You need hashes in a distributed system. Let’s say you and a colleague are both working on the same repository and you both commit a change locally and then push it. Who gets to be revision number 1200 and who is revision number 1201 given neither party has any knowledge about each other? The only realistic technical solution is to create a hash of the changes using a known method and link things up based on that.

Interestingly HG does support version numbers but they are explicitly a local-only feature — your repository has one set, your co-worker’s repo will have a different set depending on how they pushed and pulled. It does make command line usage a bit more friendly than Git though.

Data integrity.

I respectfully disagree with the current answers. Hashes are not necessary for a DVCS, see the Bazaar way. You could do as well with any other kind of globally unique identifier.
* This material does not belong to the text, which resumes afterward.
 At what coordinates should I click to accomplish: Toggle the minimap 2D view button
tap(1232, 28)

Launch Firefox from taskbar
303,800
The hashes are a measure to guarantee data integrity: They represent a digest of the information contained in the object (commit, trees, …) referred to by the hash. Altering the contents without altering the hash (i.e., a preimage attack or collision attack) is believed to be difficult, although not impossible. (If you’re really into it, take a look at the 2011 paper by Marc Stevens).

Hence, referring to objects by their SHA hash allows to check if the contents have been tampered with. And, given that they’re (almost) guaranteed to be unique, they can be used as revision identifiers, too — conveniently so.
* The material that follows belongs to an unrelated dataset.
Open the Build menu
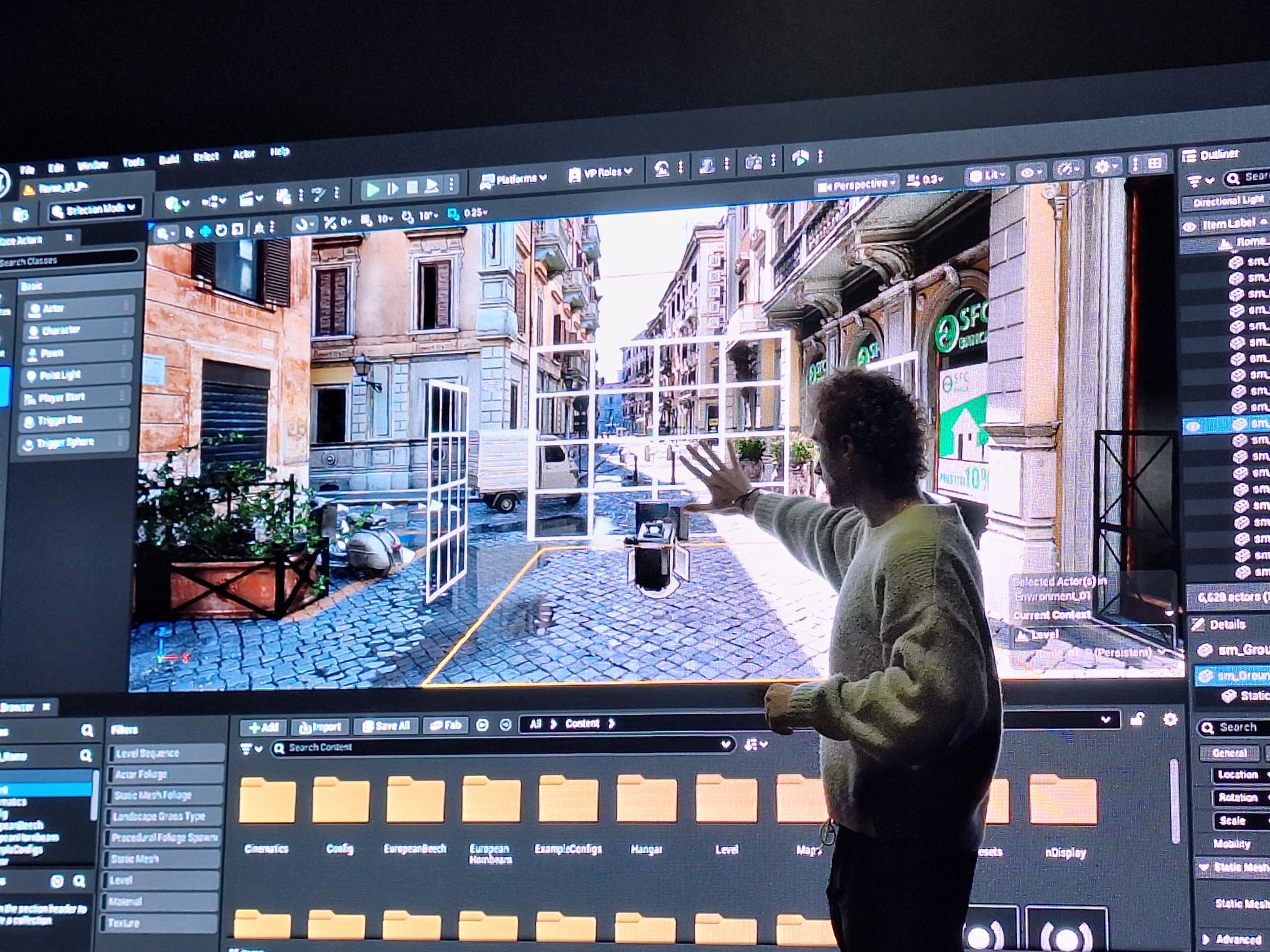The height and width of the screenshot is (952, 1270). click(169, 160)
See Chapter 9 of the Git book for more details.

In layman’s words:

• Hashes are intended to be nearly universally unique. It is NOT guaranteed but it is extremely unlikely that the same SHA’s are generated for different content. In practical term for a given project you can treat it as unique.
• With revision numbers you would have to use a namespace in order to reffer specifically to revision 1200.
• Git can work both distributed and/or centralized. So how do you get revision numbers correct and unique ?
• Also using revision numbers would create the false spectation that newer revisions should have higher numbers, and that would not be true because of branching, merging, rebasing, etc.
• You always have the option to put tags to commits.

In mathematical terms:

• A total order over Git’s commits would be required for monotonally increasing version numbers.
• Git’s commits form a directed, acyclic graph (DAG) that can only be ordered partially / topologically.

Hash is not the unique solution for distributed VCS. But when deal with a distributed system, only the partial ordering of events can be recorded. (For VCS, the event can be a commit.) That is why maintain a monotonically increasing revision number is impossible. Usually we adopt something like vector clock (or vector timestamp) to record such partial-ordered relation. This is the solution used in Bazaar.

But why Git not uses vector clock but hash? I think the root cause is cherry-pick. When we perform cherry-pick on a repository, the partial ordering of commits is changing. Some commits’ vector clocks must be re-assigned to represent the new partial ordering. However, such reassignment in distributed system would induce inconsistent vector clocks. That is the real problem which hashes deal with.